A reference solution for the maximal displacement suggests it should be around 0.1103 [mm] and the maximal von Mises stress should be about 103.6 [N/mm^2]. In this Solidworks tutorial the same thing is done, but with different values than the reference I used (which is also based on a Solidworks example).

The problem I have is that the finite element simulation tool I use does not have a direct way to specify a torque as a boundary condition. One can, however, specify a boundary surface pressure. I'd like to convert the given torque into a surface pressure. Here is how I did the conversion. I created a vector field that gives the direction of the pressure load in the $x$, $y$ and $z$ direction and converted the torque value into a pressure.

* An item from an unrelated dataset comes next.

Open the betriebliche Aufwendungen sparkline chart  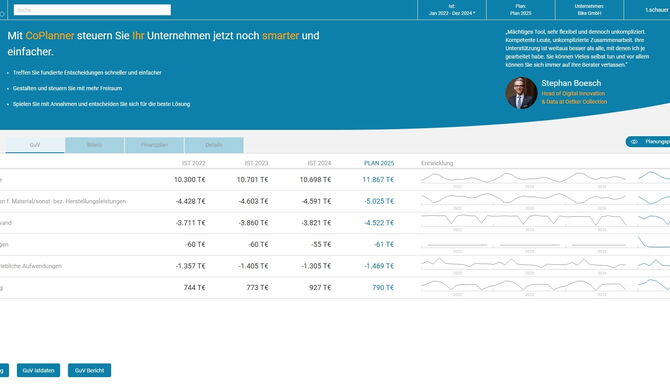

As a vector field I used:

{0, Sin[ArcTan[y, z]], -Cos[ArcTan[y, z]]} 

A plot of the vector field looks like this:

VectorPlot[{Sin[ArcTan[y, z]], -Cos[ArcTan[y, z]]}, {y, -1, 1}, {z, -1, 1}]

enter image description here

Then I converted the $1000$ [N m] into $1000*10^3$ [N mm]. To get a pressure I think I'd need to use something of this sort:

$$M_t / q * 1 / (\pi r^2)$$

where $M_t$ is the given torque value. I would like to convert the torque into a force by dividing the force by a length. The $q$ is the part I am uncertain about what to use. I tried $q=\sqrt{y^2 + z^2}$ such that it gives the radius to the axis but that does not give correct values. Then I divide by the area of the surface to get a pressure.

I think I am making a mistake in the conversion. If someone could point me in the right direction...

Update:

Here is a different approach: Based on this we start from

$$M_t = \frac{J_T}{r} \tau$$

where $J_T$ is the torsion constant, $r$ the radius and $\tau$ the maximum shear stress. We solve for $\tau$ to get

$$\tau = \frac{M_t r}{J_T}$$

The torsion constant can be computed with

$$J_{zz} = J_{xx} + J_{yy} = \frac{\pi r^4}{2}$$

With this approach I get a maximum displacement of $0.111035$ [mm] and a maximum von Mises stress of $104.277$ [N/mm^2], both close enough for government work.

A plot of the von Mises stress:

enter image description here

In principal, I think, this approach could be used for other surfaces, then one would need to compute the area moments of inertia for those surfaces.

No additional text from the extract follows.